▸ **HOW TO COMPLETE THIS TASK**
Scan the material below for lines with the word "search" and report how many there are, with nothing added.

▸ **INFORMATION PROVIDED**
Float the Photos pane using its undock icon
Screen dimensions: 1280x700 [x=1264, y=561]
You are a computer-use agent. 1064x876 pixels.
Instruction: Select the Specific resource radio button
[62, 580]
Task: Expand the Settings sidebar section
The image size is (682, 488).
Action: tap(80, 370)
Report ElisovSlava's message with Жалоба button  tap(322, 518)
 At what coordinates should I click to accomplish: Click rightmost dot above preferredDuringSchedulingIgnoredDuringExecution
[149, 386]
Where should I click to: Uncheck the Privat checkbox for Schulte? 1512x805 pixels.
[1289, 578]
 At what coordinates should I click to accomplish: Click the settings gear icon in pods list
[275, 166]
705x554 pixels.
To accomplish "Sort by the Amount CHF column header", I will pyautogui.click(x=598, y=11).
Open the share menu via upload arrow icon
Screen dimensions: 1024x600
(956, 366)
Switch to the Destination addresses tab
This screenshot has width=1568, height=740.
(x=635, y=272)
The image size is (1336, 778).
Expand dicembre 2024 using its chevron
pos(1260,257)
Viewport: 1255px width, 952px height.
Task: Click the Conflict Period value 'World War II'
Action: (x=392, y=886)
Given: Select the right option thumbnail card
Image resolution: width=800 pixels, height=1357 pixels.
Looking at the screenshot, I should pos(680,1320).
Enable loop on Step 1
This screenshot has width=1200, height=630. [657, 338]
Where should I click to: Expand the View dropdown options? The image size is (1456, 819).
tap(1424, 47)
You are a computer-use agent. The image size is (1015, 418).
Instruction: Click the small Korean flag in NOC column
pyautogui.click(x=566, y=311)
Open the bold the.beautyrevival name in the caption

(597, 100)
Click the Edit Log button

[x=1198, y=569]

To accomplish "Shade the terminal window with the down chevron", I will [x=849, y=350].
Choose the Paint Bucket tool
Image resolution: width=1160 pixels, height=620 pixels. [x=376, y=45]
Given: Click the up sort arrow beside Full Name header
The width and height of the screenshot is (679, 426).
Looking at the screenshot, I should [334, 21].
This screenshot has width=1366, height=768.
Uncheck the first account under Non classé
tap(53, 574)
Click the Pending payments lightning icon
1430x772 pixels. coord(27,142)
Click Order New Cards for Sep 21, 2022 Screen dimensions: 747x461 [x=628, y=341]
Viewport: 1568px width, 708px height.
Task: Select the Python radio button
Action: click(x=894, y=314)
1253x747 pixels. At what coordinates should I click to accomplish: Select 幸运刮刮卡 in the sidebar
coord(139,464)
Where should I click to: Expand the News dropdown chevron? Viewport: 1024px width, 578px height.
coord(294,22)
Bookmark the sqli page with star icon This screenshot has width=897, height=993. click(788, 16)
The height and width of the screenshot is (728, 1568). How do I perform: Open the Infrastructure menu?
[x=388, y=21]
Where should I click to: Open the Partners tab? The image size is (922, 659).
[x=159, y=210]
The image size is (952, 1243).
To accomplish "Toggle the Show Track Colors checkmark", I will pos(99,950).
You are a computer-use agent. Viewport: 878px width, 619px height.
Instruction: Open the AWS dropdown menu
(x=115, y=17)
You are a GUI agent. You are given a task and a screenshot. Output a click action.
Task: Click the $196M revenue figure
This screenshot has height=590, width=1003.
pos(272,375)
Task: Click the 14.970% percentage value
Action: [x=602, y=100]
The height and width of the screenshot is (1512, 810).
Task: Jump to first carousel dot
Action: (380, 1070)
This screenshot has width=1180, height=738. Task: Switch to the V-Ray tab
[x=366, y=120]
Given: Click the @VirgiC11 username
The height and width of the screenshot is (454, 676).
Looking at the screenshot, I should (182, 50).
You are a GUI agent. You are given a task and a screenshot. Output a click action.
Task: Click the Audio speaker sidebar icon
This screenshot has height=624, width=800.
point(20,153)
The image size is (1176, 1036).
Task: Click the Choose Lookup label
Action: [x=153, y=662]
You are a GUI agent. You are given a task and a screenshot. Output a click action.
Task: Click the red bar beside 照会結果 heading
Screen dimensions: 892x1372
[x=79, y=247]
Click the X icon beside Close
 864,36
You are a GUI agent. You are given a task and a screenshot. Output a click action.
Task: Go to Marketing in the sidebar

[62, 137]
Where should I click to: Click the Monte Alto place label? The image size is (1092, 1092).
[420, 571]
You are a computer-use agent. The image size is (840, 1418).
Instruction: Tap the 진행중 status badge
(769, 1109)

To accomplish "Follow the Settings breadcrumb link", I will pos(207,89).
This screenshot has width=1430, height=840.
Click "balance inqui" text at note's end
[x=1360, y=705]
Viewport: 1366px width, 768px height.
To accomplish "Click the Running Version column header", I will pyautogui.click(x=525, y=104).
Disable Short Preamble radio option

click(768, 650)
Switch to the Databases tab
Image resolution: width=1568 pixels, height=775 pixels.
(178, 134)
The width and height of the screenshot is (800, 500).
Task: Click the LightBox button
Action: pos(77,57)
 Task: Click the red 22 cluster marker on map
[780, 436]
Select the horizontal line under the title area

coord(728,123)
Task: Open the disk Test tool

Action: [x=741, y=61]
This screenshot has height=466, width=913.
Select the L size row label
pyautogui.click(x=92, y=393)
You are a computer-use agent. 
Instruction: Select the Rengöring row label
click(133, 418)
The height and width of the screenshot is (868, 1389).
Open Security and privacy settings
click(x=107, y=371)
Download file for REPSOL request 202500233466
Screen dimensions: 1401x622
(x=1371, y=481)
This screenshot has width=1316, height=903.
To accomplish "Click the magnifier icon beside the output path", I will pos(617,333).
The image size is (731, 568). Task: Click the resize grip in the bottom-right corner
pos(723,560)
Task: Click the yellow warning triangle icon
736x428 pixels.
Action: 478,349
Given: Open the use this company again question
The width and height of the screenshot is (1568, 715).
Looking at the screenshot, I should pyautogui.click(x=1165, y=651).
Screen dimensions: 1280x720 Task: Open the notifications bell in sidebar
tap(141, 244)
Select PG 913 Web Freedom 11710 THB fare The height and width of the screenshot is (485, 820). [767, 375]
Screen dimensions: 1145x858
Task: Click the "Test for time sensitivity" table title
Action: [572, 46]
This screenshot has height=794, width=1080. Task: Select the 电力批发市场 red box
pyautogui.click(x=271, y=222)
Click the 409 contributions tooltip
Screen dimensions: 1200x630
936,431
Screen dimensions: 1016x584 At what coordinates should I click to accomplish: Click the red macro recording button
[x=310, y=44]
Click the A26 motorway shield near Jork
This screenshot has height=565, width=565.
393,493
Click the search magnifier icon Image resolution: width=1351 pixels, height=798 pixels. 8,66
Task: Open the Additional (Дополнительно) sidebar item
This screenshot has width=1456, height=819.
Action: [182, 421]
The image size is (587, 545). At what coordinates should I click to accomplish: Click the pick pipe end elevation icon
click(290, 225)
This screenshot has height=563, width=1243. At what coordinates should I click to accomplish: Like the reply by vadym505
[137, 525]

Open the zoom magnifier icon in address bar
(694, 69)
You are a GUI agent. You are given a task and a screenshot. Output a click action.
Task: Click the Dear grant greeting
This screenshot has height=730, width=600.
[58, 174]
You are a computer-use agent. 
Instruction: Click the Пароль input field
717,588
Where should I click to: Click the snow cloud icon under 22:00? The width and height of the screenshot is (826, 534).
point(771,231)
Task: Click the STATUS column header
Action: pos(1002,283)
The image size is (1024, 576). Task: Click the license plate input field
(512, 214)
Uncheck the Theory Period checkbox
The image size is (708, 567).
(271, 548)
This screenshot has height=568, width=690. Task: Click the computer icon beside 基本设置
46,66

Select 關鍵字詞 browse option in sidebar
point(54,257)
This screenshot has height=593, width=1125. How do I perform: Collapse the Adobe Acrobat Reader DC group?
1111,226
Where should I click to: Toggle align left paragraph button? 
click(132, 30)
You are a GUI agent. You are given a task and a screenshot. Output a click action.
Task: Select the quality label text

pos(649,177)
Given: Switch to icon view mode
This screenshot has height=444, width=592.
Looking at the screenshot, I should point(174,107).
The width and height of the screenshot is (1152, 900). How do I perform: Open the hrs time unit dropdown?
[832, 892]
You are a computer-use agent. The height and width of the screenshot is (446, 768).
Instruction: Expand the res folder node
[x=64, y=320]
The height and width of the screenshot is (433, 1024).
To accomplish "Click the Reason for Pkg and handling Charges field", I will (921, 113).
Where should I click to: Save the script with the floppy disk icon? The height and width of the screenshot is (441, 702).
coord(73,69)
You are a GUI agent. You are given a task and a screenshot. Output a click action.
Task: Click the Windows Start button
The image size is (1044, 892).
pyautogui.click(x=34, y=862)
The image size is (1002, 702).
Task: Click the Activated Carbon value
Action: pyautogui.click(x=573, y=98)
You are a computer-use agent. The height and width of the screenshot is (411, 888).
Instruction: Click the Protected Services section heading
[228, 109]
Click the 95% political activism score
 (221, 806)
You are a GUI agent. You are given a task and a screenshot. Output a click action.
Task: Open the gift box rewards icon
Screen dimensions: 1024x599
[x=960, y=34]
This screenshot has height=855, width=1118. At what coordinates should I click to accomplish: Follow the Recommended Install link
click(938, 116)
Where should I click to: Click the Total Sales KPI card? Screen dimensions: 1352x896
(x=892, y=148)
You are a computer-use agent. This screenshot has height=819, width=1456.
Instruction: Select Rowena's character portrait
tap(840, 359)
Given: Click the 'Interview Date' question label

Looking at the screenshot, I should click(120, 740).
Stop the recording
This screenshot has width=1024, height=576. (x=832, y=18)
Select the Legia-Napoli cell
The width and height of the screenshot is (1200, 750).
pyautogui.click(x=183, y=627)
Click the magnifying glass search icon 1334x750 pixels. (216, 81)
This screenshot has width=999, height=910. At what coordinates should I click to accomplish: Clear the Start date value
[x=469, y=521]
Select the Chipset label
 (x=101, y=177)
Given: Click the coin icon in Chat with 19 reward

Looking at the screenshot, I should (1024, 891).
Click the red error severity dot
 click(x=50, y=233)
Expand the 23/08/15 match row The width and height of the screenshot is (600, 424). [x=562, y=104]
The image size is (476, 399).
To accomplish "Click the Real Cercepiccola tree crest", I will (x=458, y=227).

▸ **RESPONSE AREA**
2